Extrait du document -
○ ○ ○ ○ ○

Services numériques : face à la concurrence, Ekino mise sur le management participatif

Présente depuis deux ans à Bordeaux, l'entreprise de services numériques Ekino n'a cessé de grandir pour dépasser désormais 40 salariés. Grâce à un management participatif et évolutif, son directeur, Sébastien Collery, revendique un turnover très faible dans un milieu pourtant chaque jour plus concurrentiel. Entretien.
Directeur de l'agence d'Ekino à Bordeaux, Sébastien Collery gère une équipe de 42 salariés.
Directeur de l'agence d'Ekino à Bordeaux, Sébastien Collery gère une équipe de 42 salariés. (Crédits : Thibaud Moritz / Agence APPA)

Créée en 2009 et rachetée par le groupe Havas depuis 2015, l'agence de services numériques Ekino (350 salariés, 26 M€ de chiffre d'affaires en 2017) a décidé d'ouvrir un bureau à Bordeaux dès le mois de juin 2016. Sébastien Collery, 32 ans, entré chez Ekino comme stagiaire en 2009, est aujourd'hui le directeur de l'antenne bordelaise et de ses 42 salariés. Dans un entretien avec La Tribune, il revient sur le développement d'Ekino à Bordeaux dans un contexte toujours plus concurrentiel et sur les méthodes de management participatif mises en avant par l'entreprise.

○ ○ ○ ○ ○

Données fournies -

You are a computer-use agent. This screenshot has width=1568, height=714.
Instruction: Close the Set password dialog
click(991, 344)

○ ○ ○ ○ ○

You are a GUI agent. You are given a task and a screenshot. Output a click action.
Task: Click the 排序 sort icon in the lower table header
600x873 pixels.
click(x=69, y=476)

○ ○ ○ ○ ○

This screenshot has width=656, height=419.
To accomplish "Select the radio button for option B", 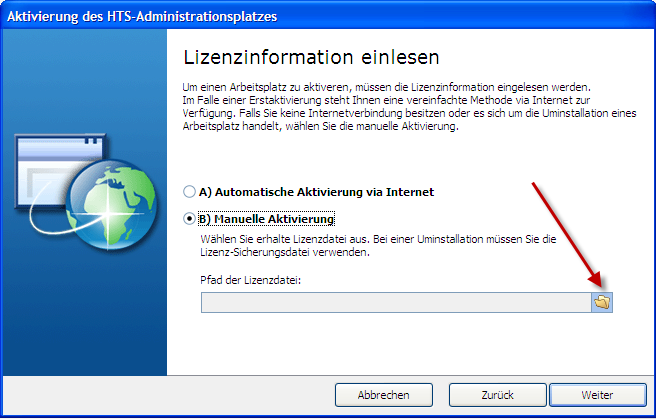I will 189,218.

○ ○ ○ ○ ○

Consigne - Rédigez la suite de l'article sur l'agence Ekino de Bordeaux, en reprenant juste après sa dernière phrase.

Réponse attendue -
La Tribune : Pourquoi Ekino, dont le siège est à Levallois-Perret (Hauts-de-Seine), a décidé d'ouvrir son second bureau français à Bordeaux dès 2016 ?

Sébastien Collery : "Nous avons pris la décision fin 2015 parce que nous avions senti que beaucoup de choses bougeaient dans le bon sens à Bordeaux avec le chantier Euratlantique, l'arrivée prévue de la LGV, le projet de Cité numérique, etc. Tous ces éléments nous ont convaincu qu'il y avait la place pour y implanter une belle agence de 50 à 60 collaborateurs en soutien de Paris où le marché est complexe et la main d'œuvre qualifiée très concurrentielle. L'ouverture de l'antenne bordelaise a eu lieu en juin 2016 avec une équipes de six personnes aux profils plutôt seniors."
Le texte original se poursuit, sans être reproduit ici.